_EXERCISE DIRECTIONS_.
From the line containing "How do we vet places? (826, 573)" through the last line of the entries below, print each line exactly. Pictures stay out.

TASK MATERIAL Block Start

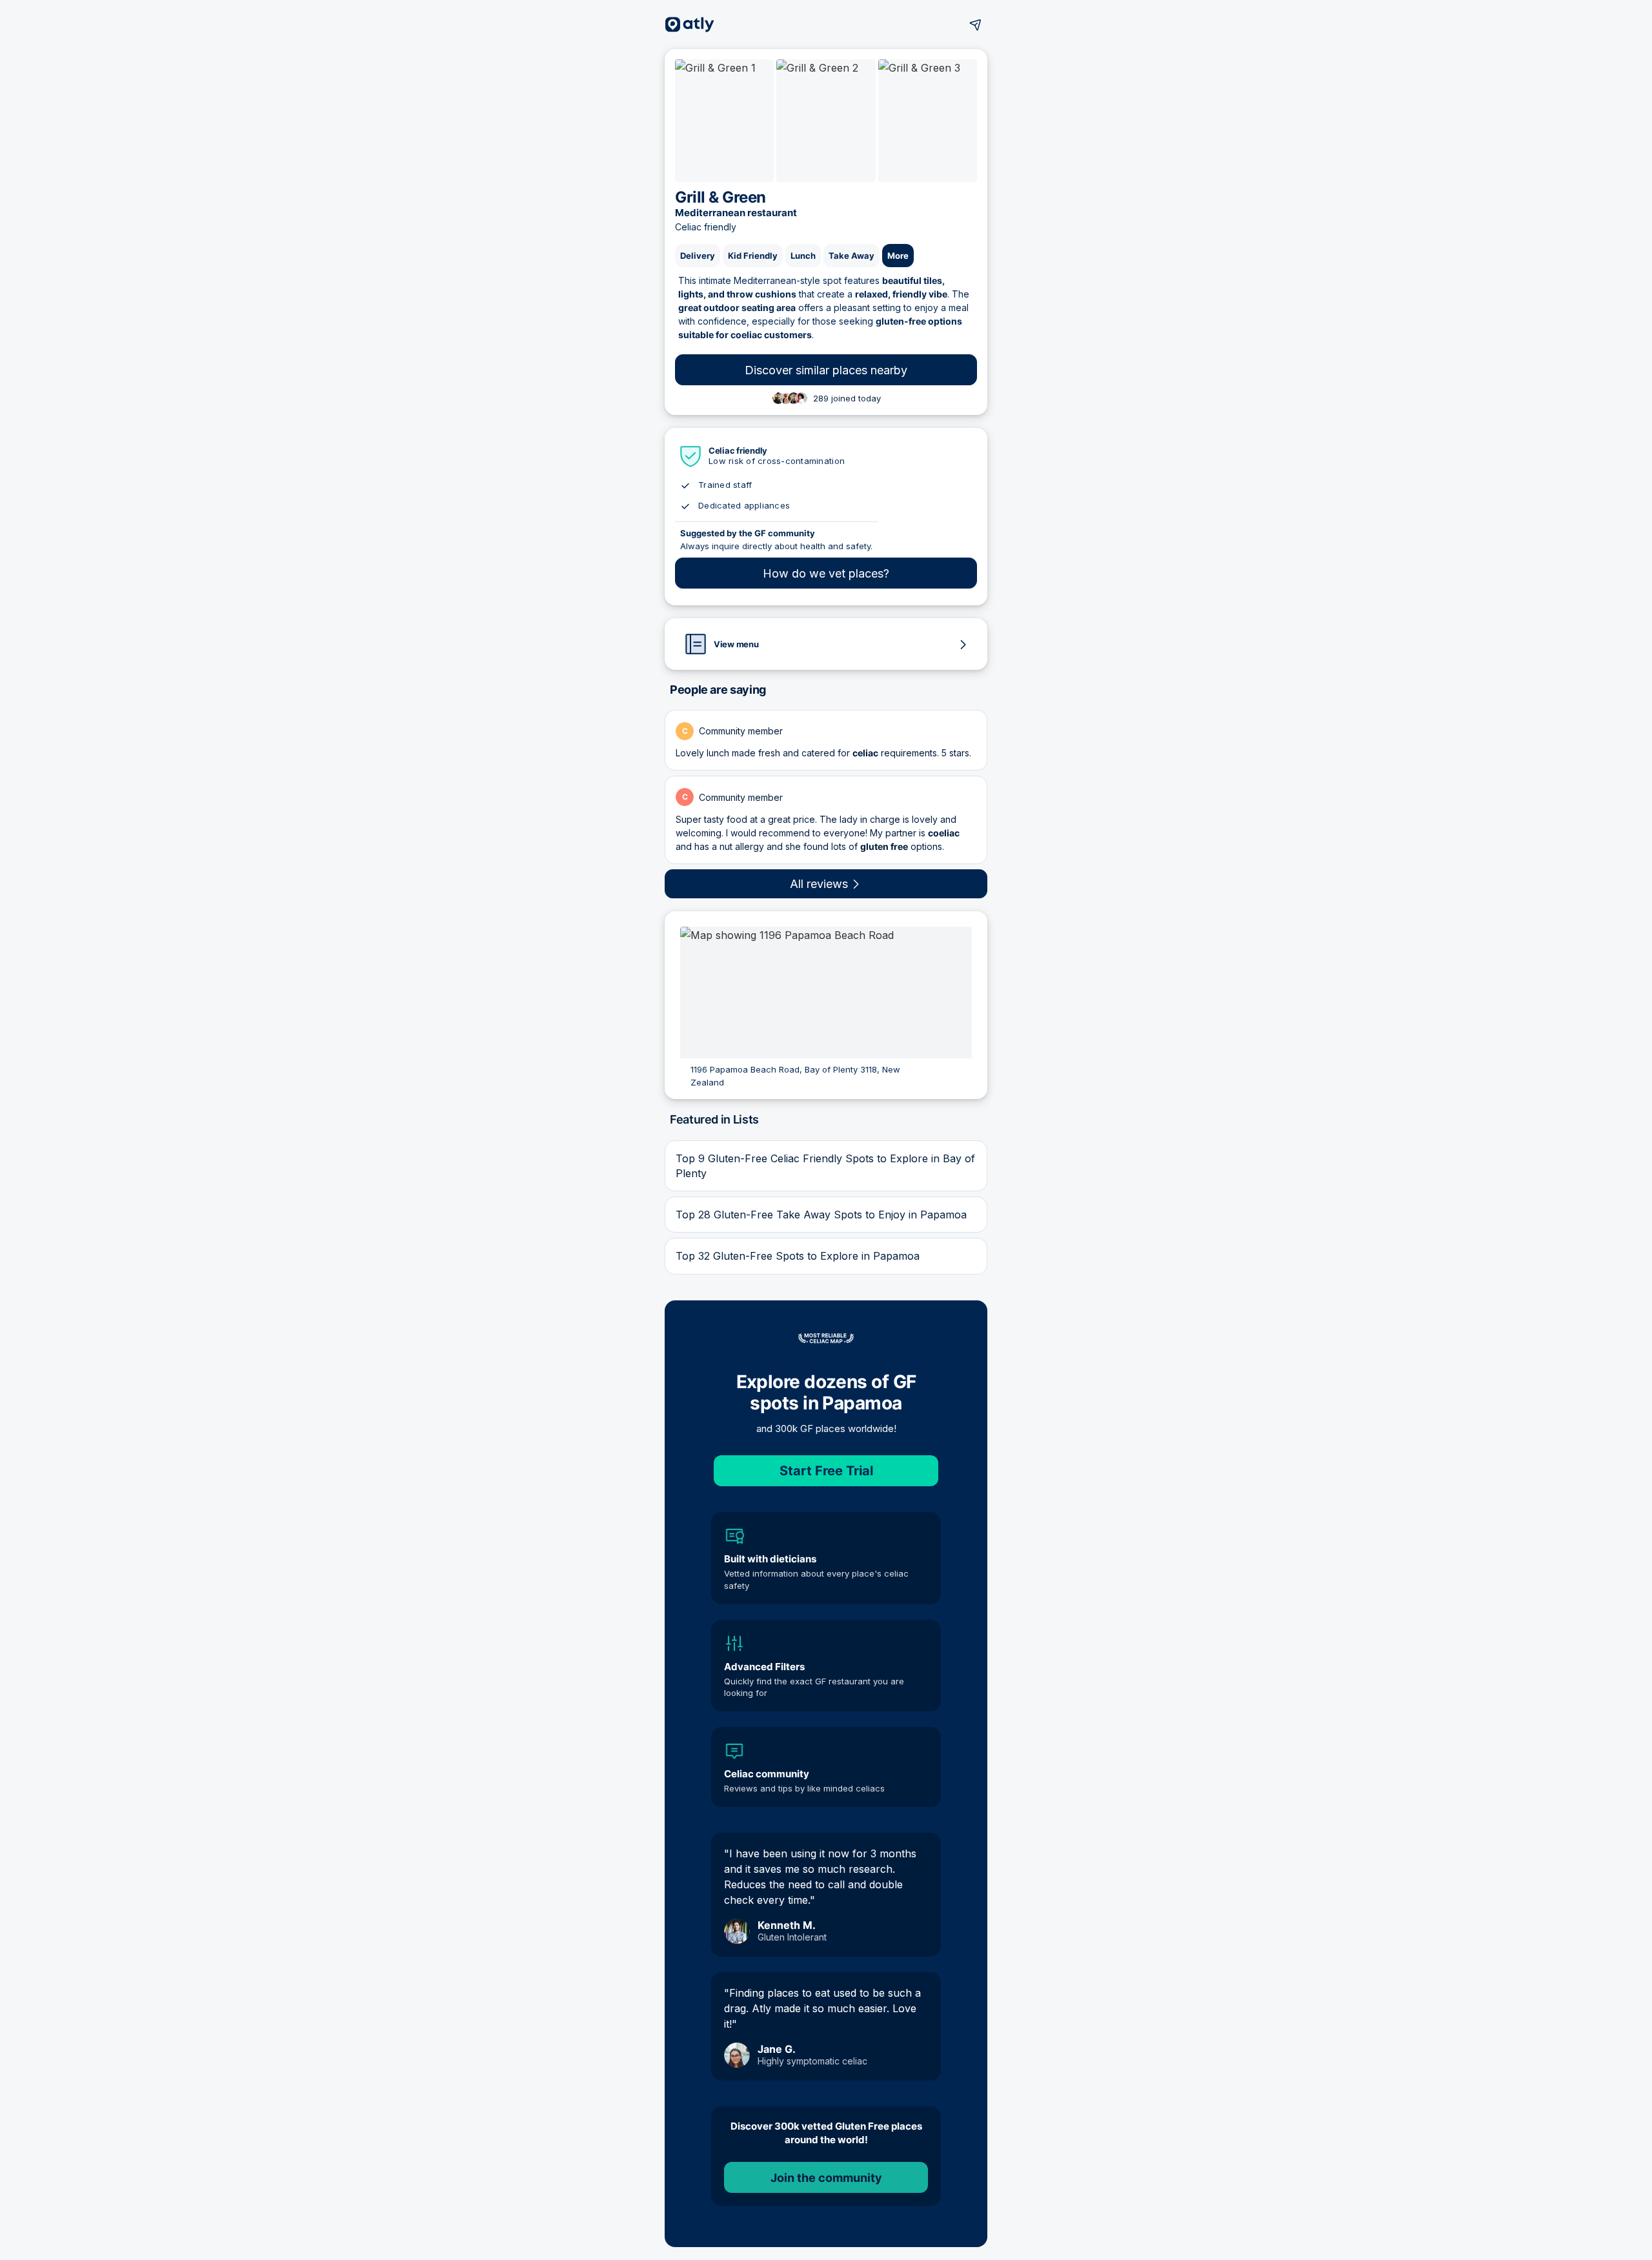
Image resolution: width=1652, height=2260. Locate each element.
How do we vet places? (826, 573)
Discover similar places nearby (826, 370)
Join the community (826, 2177)
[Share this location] (975, 24)
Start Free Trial (826, 1470)
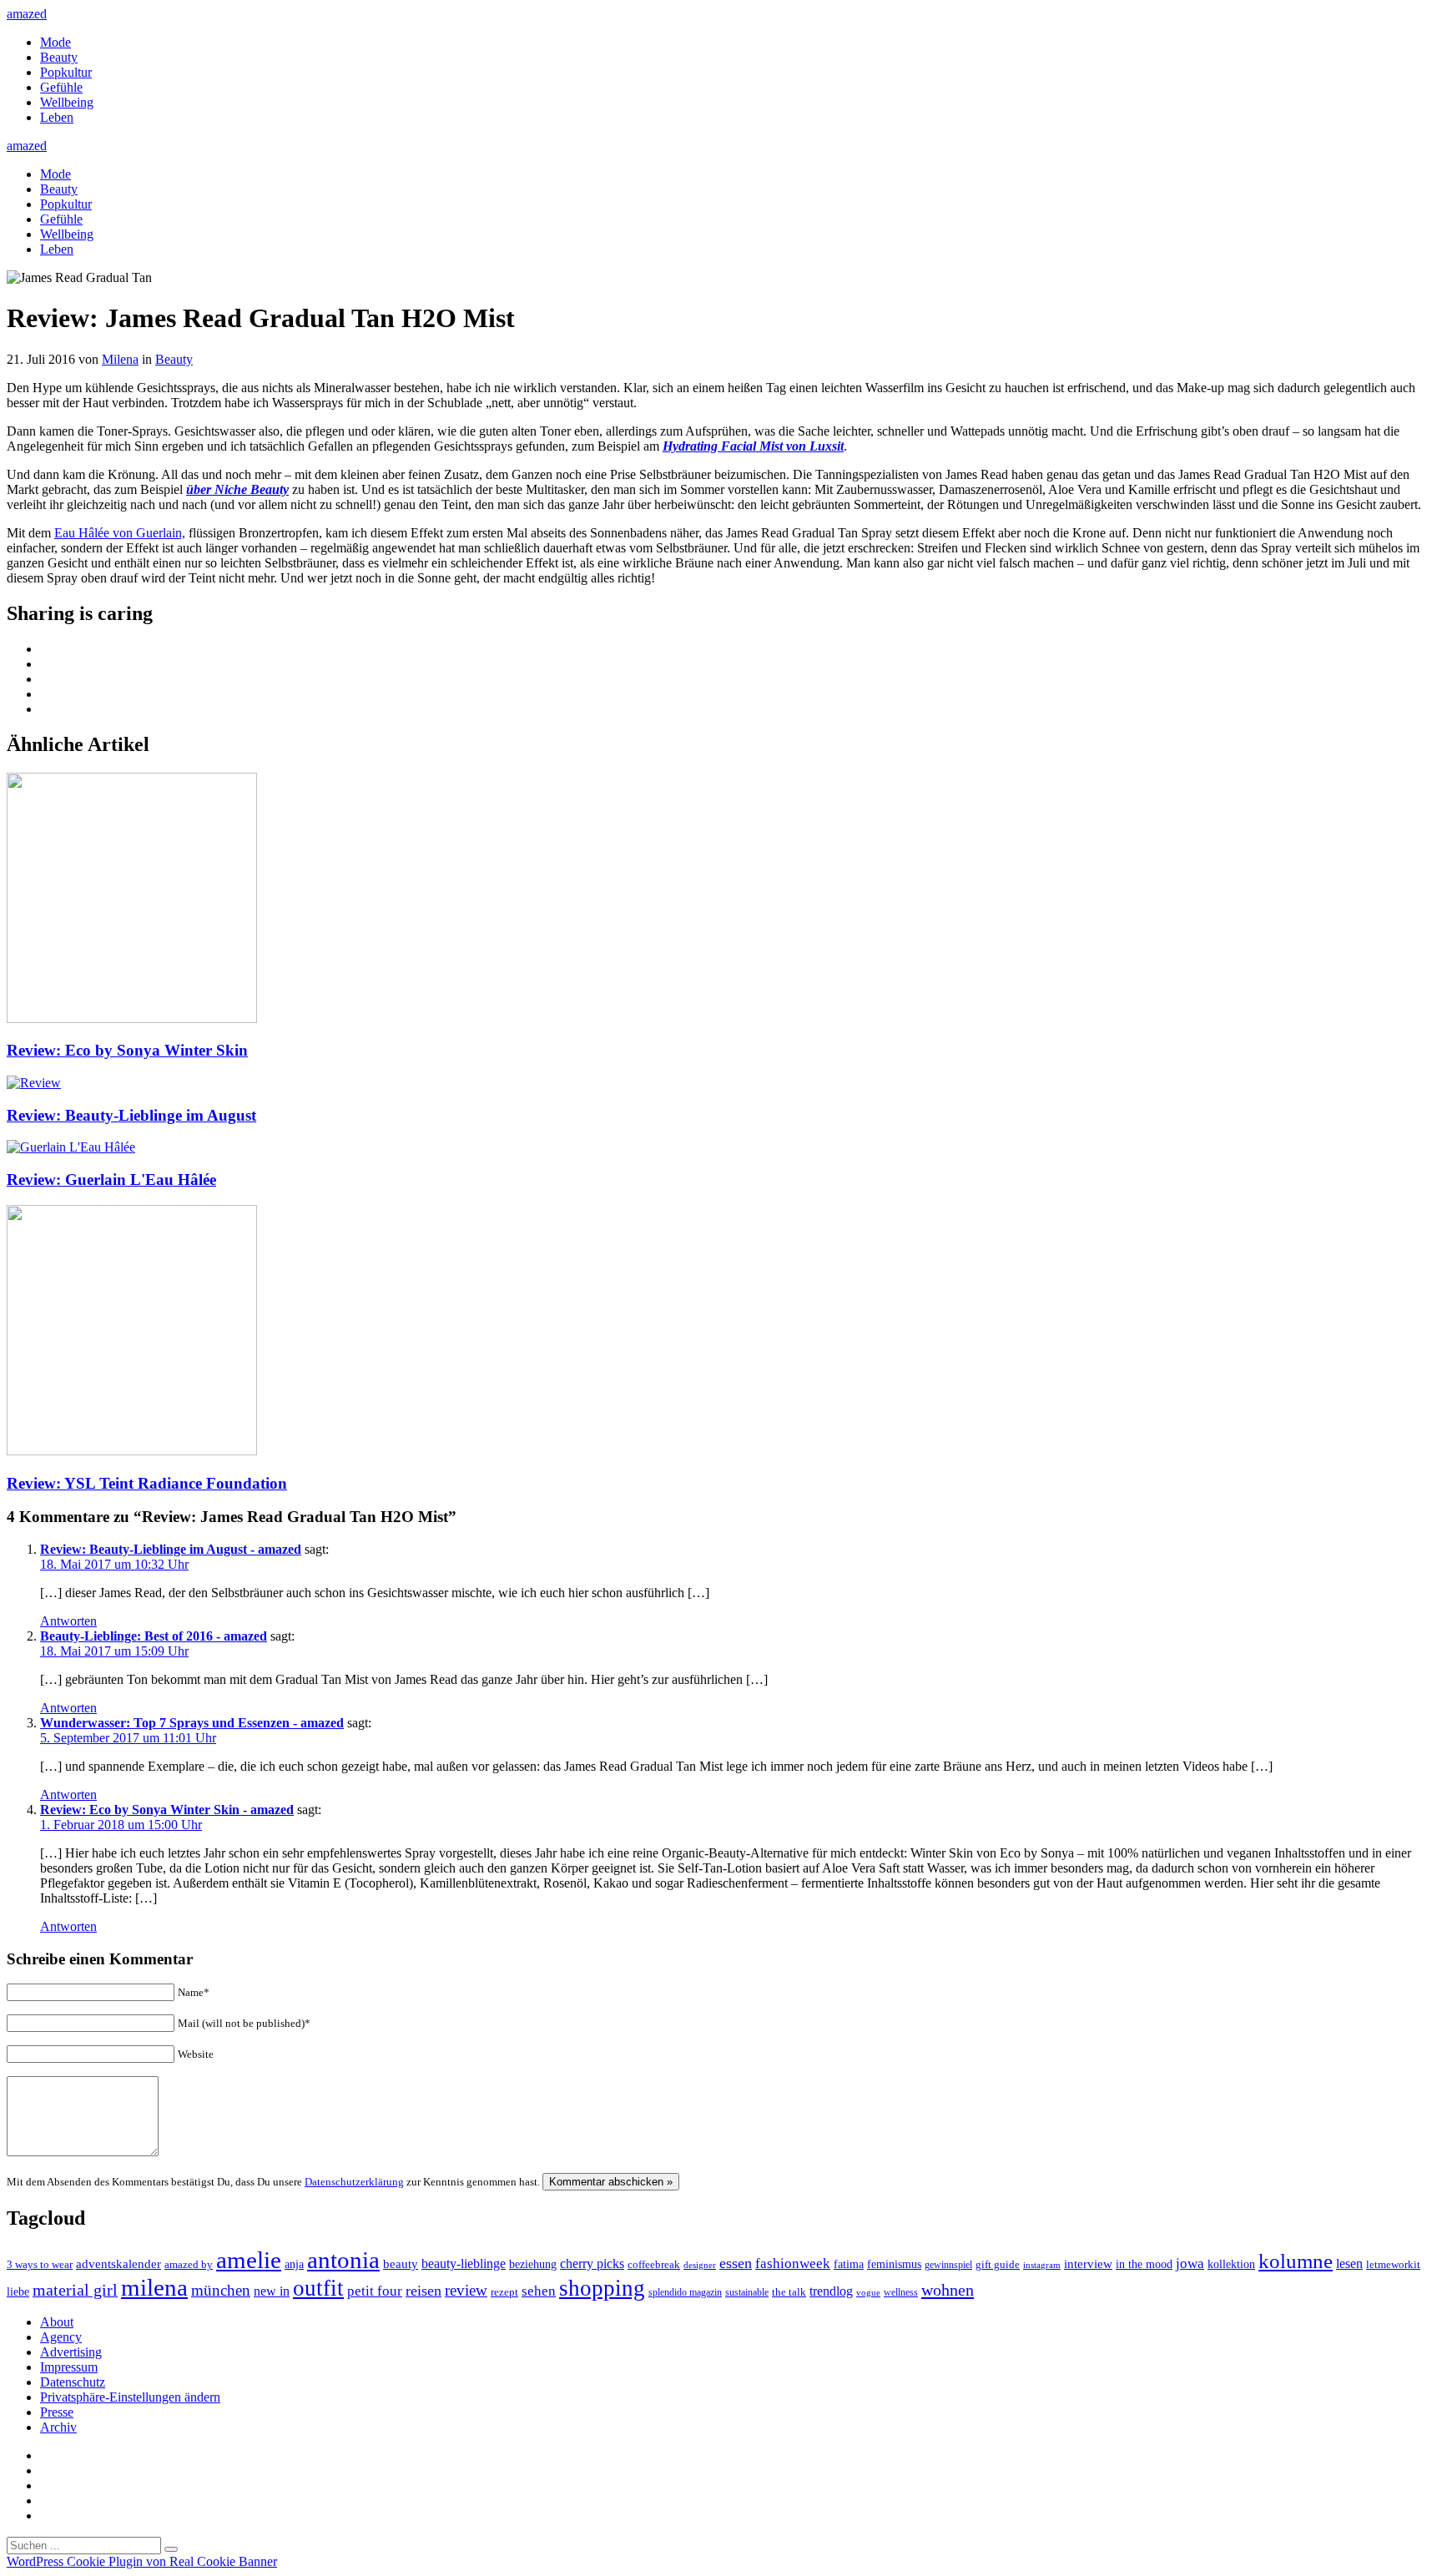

TASK MATERIAL Block End

_OUTPUT_.
How do we vet places? (826, 573)
Discover similar places nearby (826, 370)
Join the community (826, 2177)
[Share this location] (975, 24)
Start Free Trial (826, 1470)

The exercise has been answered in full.